Apart from the images, the entire listing below must be restated word for word.

=== Begin Enclosure ===

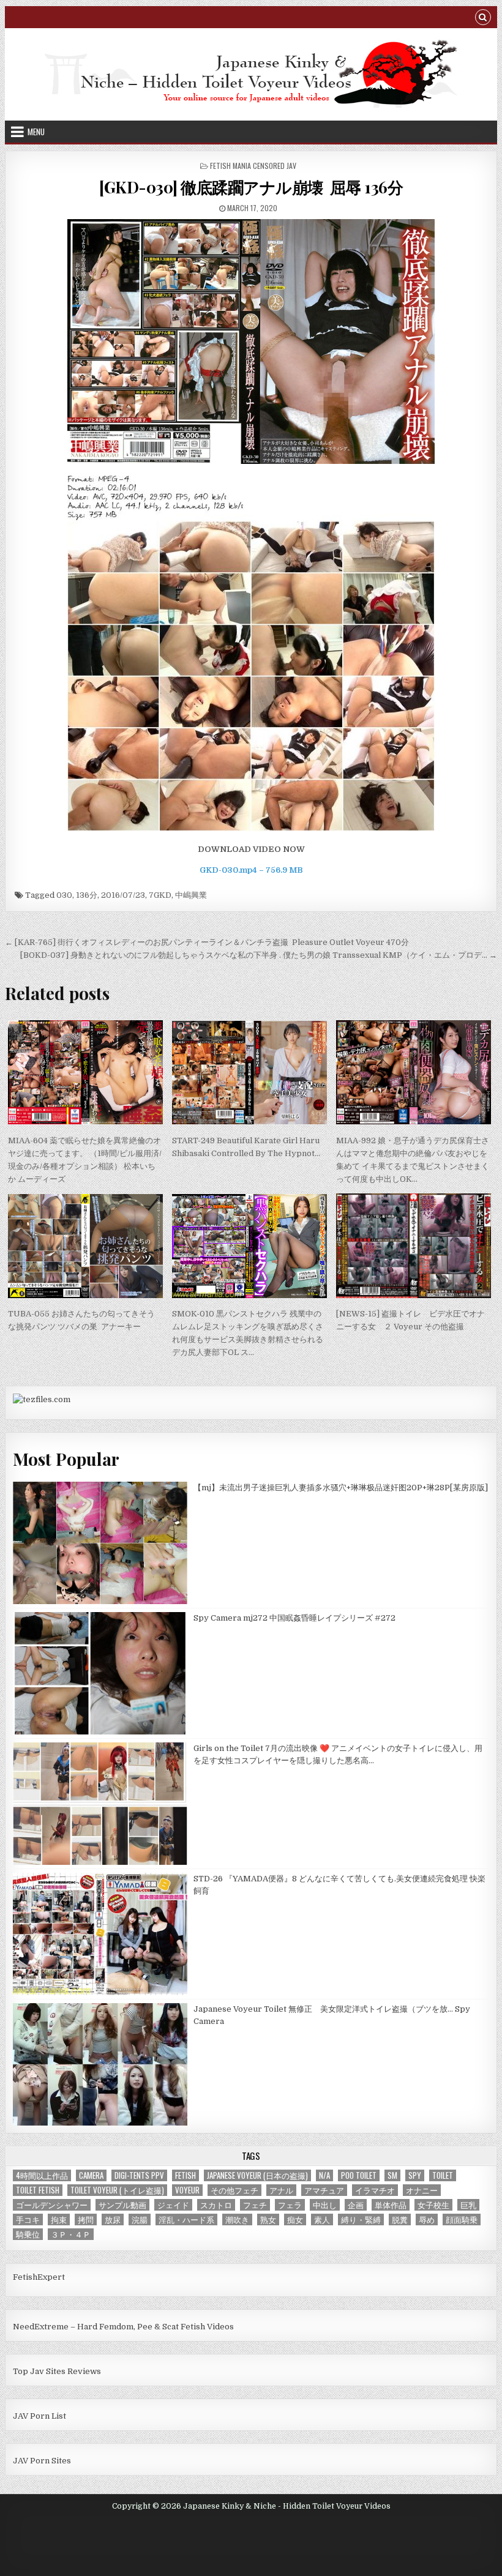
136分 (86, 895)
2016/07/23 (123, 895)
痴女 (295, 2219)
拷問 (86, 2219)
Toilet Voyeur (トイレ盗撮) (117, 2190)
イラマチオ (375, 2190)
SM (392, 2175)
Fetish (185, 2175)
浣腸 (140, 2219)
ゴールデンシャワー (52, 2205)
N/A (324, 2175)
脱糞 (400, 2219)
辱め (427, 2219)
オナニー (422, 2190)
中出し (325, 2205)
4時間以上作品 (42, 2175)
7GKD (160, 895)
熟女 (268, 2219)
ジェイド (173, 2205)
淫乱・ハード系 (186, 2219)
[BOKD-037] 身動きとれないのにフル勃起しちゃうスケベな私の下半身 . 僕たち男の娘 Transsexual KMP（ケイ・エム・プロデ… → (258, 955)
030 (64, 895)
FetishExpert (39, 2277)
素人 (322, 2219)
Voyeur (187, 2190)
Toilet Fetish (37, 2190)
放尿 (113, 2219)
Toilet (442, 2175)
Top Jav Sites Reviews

=== End Enclosure ===

• **RESULT**:
136分 (86, 895)
2016/07/23 (123, 895)
痴女 (295, 2219)
拷問 (86, 2219)
Toilet Voyeur (トイレ盗撮) (117, 2190)
イラマチオ (375, 2190)
SM (392, 2175)
Fetish (185, 2175)
浣腸 (140, 2219)
ゴールデンシャワー (52, 2205)
N/A (324, 2175)
脱糞 (400, 2219)
辱め (427, 2219)
オナニー (422, 2190)
中出し (325, 2205)
4時間以上作品 (42, 2175)
7GKD (160, 895)
熟女 (268, 2219)
ジェイド (173, 2205)
淫乱・ハード系 (186, 2219)
[BOKD-037] 身動きとれないのにフル勃起しちゃうスケベな私の下半身 . 僕たち男の娘 Transsexual KMP（ケイ・エム・プロデ… → (258, 955)
030 (64, 895)
FetishExpert (39, 2277)
素人 (322, 2219)
Voyeur (187, 2190)
Toilet Fetish (37, 2190)
放尿 (113, 2219)
Toilet (442, 2175)
Top Jav Sites Reviews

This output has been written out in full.